→ EXTRACT PROVIDED:
--------------------------------------------------

Wednesday, December 12, 2012

First Trimester Down, 2 More to Go...

I can't wait to stop being sick, I can't beileve how much hair is coming out of my head, I feel fat and I just want to lay in bed all day.

Working 16hr shifts and working 7 days a week is hard work. I know it will pay off when I get my trip to Edmonton though. I've been thinking a lot about the delivery part of this.. and I'm scard. I've decided I'm crossing my legs and demanding a c-section. I haven't thought a whole lot about names yet and I can't seem to find one I looove. I want to find out what I am having, no surprises for me. I want to be fully prepared by the time June comes. I think it is a boy though, if it's a girl, well I don't know if the I can handle a child version of Sarah.


I'm happy I don't have to be all fat and sweaty during summer time though, I get to use my new grown chubs for warmth in the winter and get to walk all over the place with my new baby in the summer, how great will that be? It doesn't bother me that I am going to be "missing out" on the fun 20s stuff with my friends, the way I see it is that when I do have the time and money to go to awesome places in the world, I'll always have a little travel buddy who gets to experiance the whole thing with me too and it will be great for both of us.
Maybe I'll just wait to get rich when I'm 40... be old, wrinkley and wise and just lay on beaches all day. That sounds like a good plan too.

I still haven't told many people yet that my ego is prego, I don't really know why I haven't. I will when am ready though. I should probably tell my bosses before I become noticabley pregnant though, maybe before Christmas break? We will see.

--------------------------------------------------

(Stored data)
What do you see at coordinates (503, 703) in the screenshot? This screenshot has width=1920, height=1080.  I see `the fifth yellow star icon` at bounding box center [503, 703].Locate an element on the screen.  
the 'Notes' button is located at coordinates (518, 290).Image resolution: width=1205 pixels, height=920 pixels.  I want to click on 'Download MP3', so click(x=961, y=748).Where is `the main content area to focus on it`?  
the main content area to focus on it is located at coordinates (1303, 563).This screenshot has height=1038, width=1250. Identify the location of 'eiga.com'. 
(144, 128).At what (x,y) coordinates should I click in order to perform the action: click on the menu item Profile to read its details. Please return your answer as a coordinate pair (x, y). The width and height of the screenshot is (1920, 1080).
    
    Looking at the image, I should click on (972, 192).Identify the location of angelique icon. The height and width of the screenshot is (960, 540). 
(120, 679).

--------------------------------------------------

→ TASK DETAILS:
Reproduce the blog post on the first trimester word for word from "Wednesday, December 12, 2012" to "version of Sarah.".

→ SOLUTION FOR THIS EXERCISE:
Wednesday, December 12, 2012

First Trimester Down, 2 More to Go...

I can't wait to stop being sick, I can't beileve how much hair is coming out of my head, I feel fat and I just want to lay in bed all day.

Working 16hr shifts and working 7 days a week is hard work. I know it will pay off when I get my trip to Edmonton though. I've been thinking a lot about the delivery part of this.. and I'm scard. I've decided I'm crossing my legs and demanding a c-section. I haven't thought a whole lot about names yet and I can't seem to find one I looove. I want to find out what I am having, no surprises for me. I want to be fully prepared by the time June comes. I think it is a boy though, if it's a girl, well I don't know if the I can handle a child version of Sarah.